Wie gelingt auch im Profisport eine gesunde Balance zwischen Leistung und Freizeit? Wie im Management? Zwei Powerfrauen standen dazu am Donnerstag Rede und Antwort: Ex-Volleyballerin Kim Renkema und AOK-Chefin Gordana Marsic.

 

Kreis Böblingen - Im Beruf Höchstleistung bringen und sich dabei auch gut um sich selbst und die Familie kümmern? Wie das gelingen kann, sagten am Donnerstag die Ex-Volleyballerin Kim Renkema vom Team Allianz MTV Stuttgart und die AOK-Geschäftsführerin Gordana Marsic im Live-Talk mit der Kreiszeitung. Die Gesprächsrunde ist Teil der Serie „Hürden gesund meistern“ in Kooperation mit der AOK Stuttgart-Böblingen. Am Donnerstag stand vor allem die viel beschworene Work-Life-Balance im Vordergrund, die gerade für Familienmütter und -väter in Führungspositionen oft schwierig zu halten ist.

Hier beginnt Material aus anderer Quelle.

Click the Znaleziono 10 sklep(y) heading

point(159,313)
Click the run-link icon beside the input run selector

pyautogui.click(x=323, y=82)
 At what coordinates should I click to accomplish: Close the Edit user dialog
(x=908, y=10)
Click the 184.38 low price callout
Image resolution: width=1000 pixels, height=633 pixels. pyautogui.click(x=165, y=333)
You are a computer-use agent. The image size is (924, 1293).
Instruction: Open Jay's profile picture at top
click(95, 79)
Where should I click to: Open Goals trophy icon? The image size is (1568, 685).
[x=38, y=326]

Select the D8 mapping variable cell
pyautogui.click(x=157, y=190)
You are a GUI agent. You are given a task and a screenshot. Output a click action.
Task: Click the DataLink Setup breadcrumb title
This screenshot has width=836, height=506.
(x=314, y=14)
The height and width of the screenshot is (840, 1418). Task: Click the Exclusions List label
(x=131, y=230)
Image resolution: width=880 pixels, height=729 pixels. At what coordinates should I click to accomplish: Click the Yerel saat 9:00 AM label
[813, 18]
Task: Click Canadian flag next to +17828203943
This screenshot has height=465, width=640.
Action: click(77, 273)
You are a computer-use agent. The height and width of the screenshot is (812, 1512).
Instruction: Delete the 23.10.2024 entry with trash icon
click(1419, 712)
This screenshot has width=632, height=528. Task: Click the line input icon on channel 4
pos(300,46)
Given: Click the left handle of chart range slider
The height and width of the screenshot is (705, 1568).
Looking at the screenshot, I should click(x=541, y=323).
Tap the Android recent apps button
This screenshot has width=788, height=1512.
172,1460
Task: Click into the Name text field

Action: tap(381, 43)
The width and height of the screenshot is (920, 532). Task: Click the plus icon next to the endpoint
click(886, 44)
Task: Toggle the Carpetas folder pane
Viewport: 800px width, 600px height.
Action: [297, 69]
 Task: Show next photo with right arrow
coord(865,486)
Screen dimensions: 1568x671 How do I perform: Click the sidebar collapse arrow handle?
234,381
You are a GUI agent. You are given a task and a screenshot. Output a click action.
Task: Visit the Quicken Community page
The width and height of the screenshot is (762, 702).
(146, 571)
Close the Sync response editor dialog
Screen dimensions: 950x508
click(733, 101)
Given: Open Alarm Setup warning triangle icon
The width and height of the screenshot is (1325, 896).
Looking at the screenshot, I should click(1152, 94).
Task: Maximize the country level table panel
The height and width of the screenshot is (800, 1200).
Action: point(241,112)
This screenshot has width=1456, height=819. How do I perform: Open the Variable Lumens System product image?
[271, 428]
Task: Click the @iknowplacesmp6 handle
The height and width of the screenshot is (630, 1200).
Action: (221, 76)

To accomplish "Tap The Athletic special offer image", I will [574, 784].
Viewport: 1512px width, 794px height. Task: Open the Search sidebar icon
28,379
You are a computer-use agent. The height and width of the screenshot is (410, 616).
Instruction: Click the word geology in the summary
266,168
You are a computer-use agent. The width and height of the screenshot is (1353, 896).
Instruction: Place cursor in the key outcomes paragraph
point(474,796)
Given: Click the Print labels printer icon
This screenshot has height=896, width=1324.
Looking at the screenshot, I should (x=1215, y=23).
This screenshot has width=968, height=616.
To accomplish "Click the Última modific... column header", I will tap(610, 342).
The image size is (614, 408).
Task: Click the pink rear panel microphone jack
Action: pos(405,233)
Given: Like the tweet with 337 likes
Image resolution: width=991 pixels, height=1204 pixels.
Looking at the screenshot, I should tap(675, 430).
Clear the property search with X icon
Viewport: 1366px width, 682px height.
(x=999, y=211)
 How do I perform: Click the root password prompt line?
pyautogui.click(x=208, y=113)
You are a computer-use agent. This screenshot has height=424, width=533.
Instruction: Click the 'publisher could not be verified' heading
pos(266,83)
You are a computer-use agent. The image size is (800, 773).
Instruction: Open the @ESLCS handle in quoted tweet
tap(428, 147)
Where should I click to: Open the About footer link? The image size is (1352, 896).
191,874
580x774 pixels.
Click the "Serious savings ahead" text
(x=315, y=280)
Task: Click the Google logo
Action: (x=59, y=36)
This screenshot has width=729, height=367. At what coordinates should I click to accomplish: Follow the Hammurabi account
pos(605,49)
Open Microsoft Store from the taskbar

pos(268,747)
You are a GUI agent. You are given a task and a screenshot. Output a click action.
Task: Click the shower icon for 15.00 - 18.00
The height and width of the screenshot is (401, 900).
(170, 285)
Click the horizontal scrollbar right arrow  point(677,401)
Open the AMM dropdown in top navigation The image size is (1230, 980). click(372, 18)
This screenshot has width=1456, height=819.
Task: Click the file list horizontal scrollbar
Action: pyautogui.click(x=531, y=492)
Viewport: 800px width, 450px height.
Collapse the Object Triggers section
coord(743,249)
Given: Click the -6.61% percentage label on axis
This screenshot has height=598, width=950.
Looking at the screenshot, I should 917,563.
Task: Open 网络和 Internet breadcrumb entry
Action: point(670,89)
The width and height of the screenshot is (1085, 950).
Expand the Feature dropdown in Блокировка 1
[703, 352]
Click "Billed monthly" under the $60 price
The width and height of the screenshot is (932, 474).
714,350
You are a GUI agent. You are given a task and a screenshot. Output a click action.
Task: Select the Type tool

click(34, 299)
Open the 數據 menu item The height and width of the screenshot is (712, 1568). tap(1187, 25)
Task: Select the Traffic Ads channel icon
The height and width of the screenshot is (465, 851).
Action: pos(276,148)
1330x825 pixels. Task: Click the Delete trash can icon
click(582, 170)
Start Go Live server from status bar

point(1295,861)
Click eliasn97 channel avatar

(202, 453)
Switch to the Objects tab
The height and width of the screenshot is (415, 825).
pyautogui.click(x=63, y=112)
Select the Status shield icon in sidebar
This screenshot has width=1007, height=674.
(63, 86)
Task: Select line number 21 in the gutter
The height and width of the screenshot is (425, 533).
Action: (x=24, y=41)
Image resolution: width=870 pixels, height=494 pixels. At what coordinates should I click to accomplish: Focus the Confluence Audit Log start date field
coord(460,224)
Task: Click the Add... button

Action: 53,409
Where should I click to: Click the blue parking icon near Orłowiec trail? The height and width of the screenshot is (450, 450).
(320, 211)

„Da muss man ehrlich sein: Man kann nicht allem gerecht werden“, sagte AOK-Chefin Gordana Marsic auf die Frage, wie sie vor allem in Corona-Zeiten Job und Familie vereint habe. Die 38-Jährige führt gemeinsam mit Sven Busch die AOK Stuttgart-Böblingen als größte Krankenversicherung der Region. Die gebürtige Stuttgarterin hat zwei Kinder im Vorschulalter und denkt nur ungern an die erste Corona-Zeit zurück: „Offen gesagt, waren die ersten Wochen in der Pandemie katastrophal: Nebenbei Kinder zu betreuen und auf der anderen Seite im Beruf 100 Prozent zu geben.“ Da seien Management-Qualitäten nicht nur im Beruf, sondern vor allem im Familienleben gefragt. Marsic: „Wichtig ist, Nein sagen zu können. Die Schwierigkeit liegt eher darin, wem sagt man ab?“

Hohe Belastung im Profisport

Nein zu sagen gehe im Profisport natürlich kaum: Bei einem eng getakteten Trainings- und Spielplan bleibe wenig Zeit fürs Private, sagt Kim Renkema. Als Spielerin bei Allianz MTV Stuttgart wurde sie 2015 Pokalsiegerin. Die Frauen-Volleyballmannschaft spielt jedes Jahr um die Meisterschaft mit. Seit 2017 führt sie die Truppe als Sportdirektorin, nachdem sie aufgrund einer Verletzung ihre Profikarriere aufgeben musste. „Profi-Sport ist eine Überbelastung“, sagt die 34-Jährige. Zwar gebe es auch im Volleyball nun vermehrt Mental-Trainer, die darauf achten, dass die Sportler sich nicht überstrapazieren. „Doch bei uns gehören auch noch Nationalmannschaften dazu“, sagt die gebürtige Niederländerin. Die Freizeit, die das Team ermögliche, werde dann wieder mit Trainings belegt. In Burn-out zu rutschen, sei daher im ganzen Profisport eine Gefahr.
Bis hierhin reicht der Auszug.